Una monja comilona


Por Alexandre de Hollanda Cavalcanti
     
Se cuenta que en un convento de clausura las virtuosas monjas vivían la Cuaresma en gran austeridad, a punto de que al fin del período de penitencia las hermanas se encontraban flacas y delgadas, marcadas por las duras penitencias y ayunos. 
Pero había entre ellas una monja «chismosa» y, a quien que le encantaba “cuidar la vida de los demás” y, durante el cántico matutino del Oficio, mientras las miradas austeras de las consagradas se encontraban recogidas únicamente a las páginas del texto y a las partituras de la canción sagrada, la chismosa miraba, curiosa, los rostros de las otras hermanas. De repente, se fija en una de ellas, la hermana Sabina: bien nutrida, de piel rosada, llena de salud, a diferencia de las caras sufridas de las demás monjas. 
Terminada la oración, la chismosa busca a la superiora para hacer la denuncia: Madre, tengo un secreto solo para Ud., es que la hermana Sabina no está cumpliendo con la regla del ayuno. 
– ¿Cómo es esto? Es parte de nuestras reglas el ayuno de preparación durante la Cuaresma. ¡No podemos permitir violaciones! 
– Lo siento, Madre, ¿No ve Ud. como ella está rosadita y bien nutrida?
– ¡Déjame! Voy a comprobar con mis propios ojos. 
Por la noche, la superiora fue de puntillas a la cocina y se escondió detrás de las cortinas oscuras de la ventana. No mucho después, oyó pasos. Mirando a un lado y a otro, iba la hermana Sabina en dirección al armario donde se guardaban los dulces y comidas reservados para la solemne Cena Pascual, tras la finalización de las penitencias Cuaresmales. Sin darse cuenta de la presencia silenciosa de la superiora, abrió el armario y empezó a disfrutar de dulces, quesos, embutidos y otros “tesoros” que se almacenaban allí. 
En este punto, la superiora, sin salir de su escondite, tratando de hablar con una voz profunda y oscura, haciendo eco entre las bóvedas góticas de la cocina del convento, comenzó a decir: 
– ¡Hermana Sabina! ¡Estás rompiendo las reglas! Ja, ja, ja ... 
– ¿Quién está ahí? – Pregunta la monja llena de miedo. 
– Yo, que te he tentado a romper las reglas ... 
El corazón palpitante de la monja latía disparado ... Pero, ¿quién eres tú? 
– ¡El Diablo! – Dijo la voz cavernosa. 
– ¡Menos mal! ¡Pensé que era la superiora! – Y siguió comiendo con ganas. 

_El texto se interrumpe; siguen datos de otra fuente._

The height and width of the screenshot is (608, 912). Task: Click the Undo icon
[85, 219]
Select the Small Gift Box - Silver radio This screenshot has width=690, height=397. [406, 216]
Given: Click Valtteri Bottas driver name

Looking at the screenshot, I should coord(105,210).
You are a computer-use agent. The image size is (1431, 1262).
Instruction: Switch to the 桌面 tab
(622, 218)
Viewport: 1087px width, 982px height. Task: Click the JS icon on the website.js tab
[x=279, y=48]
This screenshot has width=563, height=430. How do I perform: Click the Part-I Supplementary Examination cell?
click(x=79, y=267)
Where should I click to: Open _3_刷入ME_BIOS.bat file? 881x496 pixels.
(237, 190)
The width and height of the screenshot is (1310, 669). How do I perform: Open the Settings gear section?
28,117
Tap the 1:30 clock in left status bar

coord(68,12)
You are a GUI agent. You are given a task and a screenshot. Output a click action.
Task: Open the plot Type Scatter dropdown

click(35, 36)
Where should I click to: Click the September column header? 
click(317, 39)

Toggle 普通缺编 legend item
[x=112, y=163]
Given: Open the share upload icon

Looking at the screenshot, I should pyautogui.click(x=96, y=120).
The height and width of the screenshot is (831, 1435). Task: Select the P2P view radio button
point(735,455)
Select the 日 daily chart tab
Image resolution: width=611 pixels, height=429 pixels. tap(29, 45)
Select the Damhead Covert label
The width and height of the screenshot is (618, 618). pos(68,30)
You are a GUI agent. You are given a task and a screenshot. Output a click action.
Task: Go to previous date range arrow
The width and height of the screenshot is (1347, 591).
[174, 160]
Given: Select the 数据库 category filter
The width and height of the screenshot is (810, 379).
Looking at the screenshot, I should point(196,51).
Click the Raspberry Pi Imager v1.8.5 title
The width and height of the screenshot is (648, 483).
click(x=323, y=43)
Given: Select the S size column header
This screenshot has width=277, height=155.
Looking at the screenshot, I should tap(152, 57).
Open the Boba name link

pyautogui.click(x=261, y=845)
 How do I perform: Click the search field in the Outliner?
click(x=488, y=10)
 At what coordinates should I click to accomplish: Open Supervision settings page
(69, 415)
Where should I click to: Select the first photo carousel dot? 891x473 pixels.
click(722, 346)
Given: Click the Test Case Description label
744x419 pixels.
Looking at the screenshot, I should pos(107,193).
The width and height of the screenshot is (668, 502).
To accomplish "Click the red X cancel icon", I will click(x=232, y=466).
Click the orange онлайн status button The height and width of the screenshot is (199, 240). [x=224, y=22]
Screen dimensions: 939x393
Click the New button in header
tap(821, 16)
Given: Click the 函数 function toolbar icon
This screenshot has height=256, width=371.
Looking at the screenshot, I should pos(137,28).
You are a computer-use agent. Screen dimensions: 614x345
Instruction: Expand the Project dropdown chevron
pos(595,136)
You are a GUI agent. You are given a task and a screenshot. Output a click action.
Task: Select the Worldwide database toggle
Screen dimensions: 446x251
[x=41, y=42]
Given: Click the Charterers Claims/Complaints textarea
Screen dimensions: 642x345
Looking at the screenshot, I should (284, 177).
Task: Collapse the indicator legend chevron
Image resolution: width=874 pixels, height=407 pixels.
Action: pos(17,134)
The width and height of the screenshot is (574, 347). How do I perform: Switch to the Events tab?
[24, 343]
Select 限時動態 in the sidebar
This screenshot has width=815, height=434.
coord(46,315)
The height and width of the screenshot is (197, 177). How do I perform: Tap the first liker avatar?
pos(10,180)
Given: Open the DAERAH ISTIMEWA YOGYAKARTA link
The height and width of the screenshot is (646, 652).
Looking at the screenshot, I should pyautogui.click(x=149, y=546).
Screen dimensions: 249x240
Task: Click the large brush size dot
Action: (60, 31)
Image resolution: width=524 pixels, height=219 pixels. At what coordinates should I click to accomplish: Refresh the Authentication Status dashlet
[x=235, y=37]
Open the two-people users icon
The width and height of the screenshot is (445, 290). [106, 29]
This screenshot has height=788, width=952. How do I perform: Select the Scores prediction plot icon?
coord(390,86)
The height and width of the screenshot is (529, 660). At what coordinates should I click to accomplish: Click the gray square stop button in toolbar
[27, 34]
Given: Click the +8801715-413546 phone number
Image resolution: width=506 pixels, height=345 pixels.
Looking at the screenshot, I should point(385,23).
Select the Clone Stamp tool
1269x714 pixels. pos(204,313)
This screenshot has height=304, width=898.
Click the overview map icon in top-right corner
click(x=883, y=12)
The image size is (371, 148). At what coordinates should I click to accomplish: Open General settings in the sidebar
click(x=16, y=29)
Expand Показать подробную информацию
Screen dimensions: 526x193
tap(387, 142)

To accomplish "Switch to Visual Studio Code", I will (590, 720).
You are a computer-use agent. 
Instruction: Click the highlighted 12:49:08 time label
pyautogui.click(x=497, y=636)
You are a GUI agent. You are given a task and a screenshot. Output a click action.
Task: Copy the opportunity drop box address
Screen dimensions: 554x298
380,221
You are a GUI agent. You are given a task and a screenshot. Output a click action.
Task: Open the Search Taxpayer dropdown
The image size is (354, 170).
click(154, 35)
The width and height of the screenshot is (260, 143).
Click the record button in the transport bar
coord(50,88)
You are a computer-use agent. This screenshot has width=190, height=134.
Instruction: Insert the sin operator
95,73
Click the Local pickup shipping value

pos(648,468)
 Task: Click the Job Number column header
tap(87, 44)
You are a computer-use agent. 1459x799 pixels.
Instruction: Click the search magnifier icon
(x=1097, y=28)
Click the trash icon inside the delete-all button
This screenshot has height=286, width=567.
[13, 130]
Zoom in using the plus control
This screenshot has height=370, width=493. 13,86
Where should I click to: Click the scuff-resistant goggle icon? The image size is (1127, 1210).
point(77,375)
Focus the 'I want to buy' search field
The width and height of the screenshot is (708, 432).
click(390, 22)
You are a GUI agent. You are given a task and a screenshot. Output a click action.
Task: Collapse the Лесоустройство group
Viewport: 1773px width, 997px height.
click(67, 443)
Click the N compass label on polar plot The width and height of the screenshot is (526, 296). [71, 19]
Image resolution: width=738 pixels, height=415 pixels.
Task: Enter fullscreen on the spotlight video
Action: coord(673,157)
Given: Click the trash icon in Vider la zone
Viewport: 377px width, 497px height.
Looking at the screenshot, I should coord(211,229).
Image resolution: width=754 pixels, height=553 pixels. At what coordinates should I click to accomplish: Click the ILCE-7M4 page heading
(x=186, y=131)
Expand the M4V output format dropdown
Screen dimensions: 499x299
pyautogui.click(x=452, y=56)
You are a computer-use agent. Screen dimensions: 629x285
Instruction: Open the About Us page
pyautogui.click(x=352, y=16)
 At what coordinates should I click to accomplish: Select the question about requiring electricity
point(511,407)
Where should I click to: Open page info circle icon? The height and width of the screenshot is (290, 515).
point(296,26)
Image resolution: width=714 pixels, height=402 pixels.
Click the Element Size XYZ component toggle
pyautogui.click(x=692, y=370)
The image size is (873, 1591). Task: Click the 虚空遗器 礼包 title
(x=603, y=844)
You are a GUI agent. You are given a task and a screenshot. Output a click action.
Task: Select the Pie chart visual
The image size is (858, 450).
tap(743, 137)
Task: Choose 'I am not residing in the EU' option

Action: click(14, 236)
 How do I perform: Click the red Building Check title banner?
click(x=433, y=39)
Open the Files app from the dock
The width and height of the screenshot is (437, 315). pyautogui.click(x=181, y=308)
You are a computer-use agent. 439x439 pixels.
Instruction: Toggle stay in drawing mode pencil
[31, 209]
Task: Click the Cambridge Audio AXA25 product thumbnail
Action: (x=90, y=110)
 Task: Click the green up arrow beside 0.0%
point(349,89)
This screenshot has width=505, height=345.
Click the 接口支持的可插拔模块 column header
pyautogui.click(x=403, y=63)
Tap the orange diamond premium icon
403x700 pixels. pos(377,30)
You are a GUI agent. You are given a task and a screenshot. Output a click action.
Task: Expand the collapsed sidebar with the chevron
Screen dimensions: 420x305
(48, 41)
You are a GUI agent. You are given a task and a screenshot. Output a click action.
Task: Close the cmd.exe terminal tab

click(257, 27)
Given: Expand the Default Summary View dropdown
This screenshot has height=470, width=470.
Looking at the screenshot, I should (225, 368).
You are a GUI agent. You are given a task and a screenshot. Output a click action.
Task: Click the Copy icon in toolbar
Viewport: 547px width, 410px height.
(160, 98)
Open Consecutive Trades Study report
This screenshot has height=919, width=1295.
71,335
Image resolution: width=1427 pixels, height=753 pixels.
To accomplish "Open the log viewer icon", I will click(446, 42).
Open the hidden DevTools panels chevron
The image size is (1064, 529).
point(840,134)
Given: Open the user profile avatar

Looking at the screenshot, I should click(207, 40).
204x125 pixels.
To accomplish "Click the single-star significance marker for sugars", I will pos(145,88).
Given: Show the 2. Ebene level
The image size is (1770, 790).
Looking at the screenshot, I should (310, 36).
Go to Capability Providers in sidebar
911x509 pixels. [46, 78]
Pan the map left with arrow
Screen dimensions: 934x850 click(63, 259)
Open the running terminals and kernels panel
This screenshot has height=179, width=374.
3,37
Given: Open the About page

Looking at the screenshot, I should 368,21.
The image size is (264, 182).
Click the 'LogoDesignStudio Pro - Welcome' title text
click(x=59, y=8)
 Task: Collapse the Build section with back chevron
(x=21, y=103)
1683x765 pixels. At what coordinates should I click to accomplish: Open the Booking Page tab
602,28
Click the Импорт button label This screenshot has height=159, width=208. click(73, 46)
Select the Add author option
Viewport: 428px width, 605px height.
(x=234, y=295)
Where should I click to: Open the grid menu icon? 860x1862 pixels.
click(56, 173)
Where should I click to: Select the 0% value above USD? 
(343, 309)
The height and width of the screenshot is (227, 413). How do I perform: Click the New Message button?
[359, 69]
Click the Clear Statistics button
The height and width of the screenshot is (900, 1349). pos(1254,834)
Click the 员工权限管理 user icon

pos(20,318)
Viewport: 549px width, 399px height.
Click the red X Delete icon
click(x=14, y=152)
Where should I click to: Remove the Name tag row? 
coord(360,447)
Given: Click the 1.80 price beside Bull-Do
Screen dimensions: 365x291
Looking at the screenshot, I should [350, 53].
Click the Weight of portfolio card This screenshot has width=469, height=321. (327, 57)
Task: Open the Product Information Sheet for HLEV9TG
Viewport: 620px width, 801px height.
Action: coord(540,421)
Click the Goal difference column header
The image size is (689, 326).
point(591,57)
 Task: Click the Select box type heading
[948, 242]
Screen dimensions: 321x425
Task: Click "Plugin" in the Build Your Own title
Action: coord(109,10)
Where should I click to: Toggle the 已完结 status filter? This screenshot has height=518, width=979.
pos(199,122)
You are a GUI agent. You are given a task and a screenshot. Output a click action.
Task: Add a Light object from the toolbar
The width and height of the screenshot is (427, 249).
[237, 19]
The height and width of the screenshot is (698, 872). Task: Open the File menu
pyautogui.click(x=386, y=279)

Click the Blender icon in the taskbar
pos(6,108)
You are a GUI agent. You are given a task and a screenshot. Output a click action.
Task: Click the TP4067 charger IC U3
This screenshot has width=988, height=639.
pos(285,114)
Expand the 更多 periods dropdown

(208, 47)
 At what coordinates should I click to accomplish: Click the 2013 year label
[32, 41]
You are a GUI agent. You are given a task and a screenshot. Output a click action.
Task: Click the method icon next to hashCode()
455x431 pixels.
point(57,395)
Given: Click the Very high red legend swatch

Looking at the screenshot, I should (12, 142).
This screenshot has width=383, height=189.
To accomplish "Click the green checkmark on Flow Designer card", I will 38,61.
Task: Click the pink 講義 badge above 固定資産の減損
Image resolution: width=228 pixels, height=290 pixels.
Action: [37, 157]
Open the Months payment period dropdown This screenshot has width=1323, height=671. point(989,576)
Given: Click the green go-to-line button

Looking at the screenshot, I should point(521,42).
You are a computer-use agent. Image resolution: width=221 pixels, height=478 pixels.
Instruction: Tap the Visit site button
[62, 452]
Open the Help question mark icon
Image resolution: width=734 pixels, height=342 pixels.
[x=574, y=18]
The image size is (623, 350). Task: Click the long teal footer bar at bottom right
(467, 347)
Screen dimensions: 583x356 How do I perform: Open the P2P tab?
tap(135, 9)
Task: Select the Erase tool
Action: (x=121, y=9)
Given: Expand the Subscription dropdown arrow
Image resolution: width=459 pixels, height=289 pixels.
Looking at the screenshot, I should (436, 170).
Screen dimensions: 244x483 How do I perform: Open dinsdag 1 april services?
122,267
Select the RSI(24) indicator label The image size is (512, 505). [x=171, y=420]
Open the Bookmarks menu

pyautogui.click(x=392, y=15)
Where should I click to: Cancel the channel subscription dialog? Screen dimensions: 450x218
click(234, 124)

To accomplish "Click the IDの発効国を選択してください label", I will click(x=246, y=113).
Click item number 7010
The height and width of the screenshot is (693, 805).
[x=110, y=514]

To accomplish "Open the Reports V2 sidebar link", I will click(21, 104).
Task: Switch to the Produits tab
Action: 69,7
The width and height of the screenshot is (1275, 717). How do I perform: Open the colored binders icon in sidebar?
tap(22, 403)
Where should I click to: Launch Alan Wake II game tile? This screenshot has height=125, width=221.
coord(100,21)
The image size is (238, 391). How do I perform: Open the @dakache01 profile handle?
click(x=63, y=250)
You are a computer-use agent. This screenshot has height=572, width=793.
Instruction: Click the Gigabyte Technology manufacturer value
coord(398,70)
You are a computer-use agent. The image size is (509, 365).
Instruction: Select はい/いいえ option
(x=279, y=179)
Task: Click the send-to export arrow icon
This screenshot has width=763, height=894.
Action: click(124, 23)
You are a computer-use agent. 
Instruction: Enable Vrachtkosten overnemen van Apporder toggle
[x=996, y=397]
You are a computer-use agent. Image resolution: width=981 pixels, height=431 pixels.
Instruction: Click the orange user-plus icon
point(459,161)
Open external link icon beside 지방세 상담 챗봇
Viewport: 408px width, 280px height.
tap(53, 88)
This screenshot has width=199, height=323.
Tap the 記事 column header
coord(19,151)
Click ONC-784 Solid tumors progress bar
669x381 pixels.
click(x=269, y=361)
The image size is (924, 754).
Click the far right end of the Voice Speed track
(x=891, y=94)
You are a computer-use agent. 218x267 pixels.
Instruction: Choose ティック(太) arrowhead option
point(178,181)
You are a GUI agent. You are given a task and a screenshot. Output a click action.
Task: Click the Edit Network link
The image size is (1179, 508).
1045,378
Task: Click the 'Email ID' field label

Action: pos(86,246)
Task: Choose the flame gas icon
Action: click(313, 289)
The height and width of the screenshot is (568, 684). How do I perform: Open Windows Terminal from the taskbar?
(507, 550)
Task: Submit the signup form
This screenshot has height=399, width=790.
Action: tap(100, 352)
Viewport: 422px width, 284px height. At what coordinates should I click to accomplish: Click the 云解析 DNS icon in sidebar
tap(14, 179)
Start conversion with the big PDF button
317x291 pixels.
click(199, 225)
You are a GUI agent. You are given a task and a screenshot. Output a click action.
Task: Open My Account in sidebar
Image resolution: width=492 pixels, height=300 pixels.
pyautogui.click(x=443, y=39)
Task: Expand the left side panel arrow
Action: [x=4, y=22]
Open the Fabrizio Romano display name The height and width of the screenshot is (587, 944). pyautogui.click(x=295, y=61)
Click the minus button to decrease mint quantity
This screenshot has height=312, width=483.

Esta anécdota divertida es muy interesante para nos resaltar una realidad bien patente:  Todos nosotros sabemos que el tiempo entero estamos delante de Dios, pero más a menudo respetamos la presencia de un ser humano que la del propio Creador. 
Nunca estamos solos. Dios está siempre presente y a Él nosotros vamos a dar cuenta hasta de nuestras palabras ociosas. Cada vez que nuestra conciencia nos dice que no debemos hacer alguna cosa, nos debemos acordar que si no obedecemos, estamos haciéndolo delante de Dios y de toda la humanidad, pues en el día del Juicio final, todos tendrán conocimiento de cada una de nuestras acciones, sean buenas o malas. 
Conociendo esta nuestra terrible debilidad, Cristo ha instituido el Sacramento de la Penitencia o Confesión, para que, habiendo que confesar delante de un hombre concreto, eso nos ayude a comprender el mal que cometemos, previniendo de pecar otras veces. El sacerdote representa a Dios y es al Creador que confesamos y de quien recibimos el perdón. Pero la presencia física y material del ministro del Sacramento es indispensable para que alcancemos la misericordia divina.
Esta es una razón más por la cual la confesión debe ser frecuente: Para que nosotros tengamos siempre presente en la hora de la tentación, que vamos a tener que confesar el pecado, y nos recordemos que lo cometemos delante del propio Dios que nos ha creado.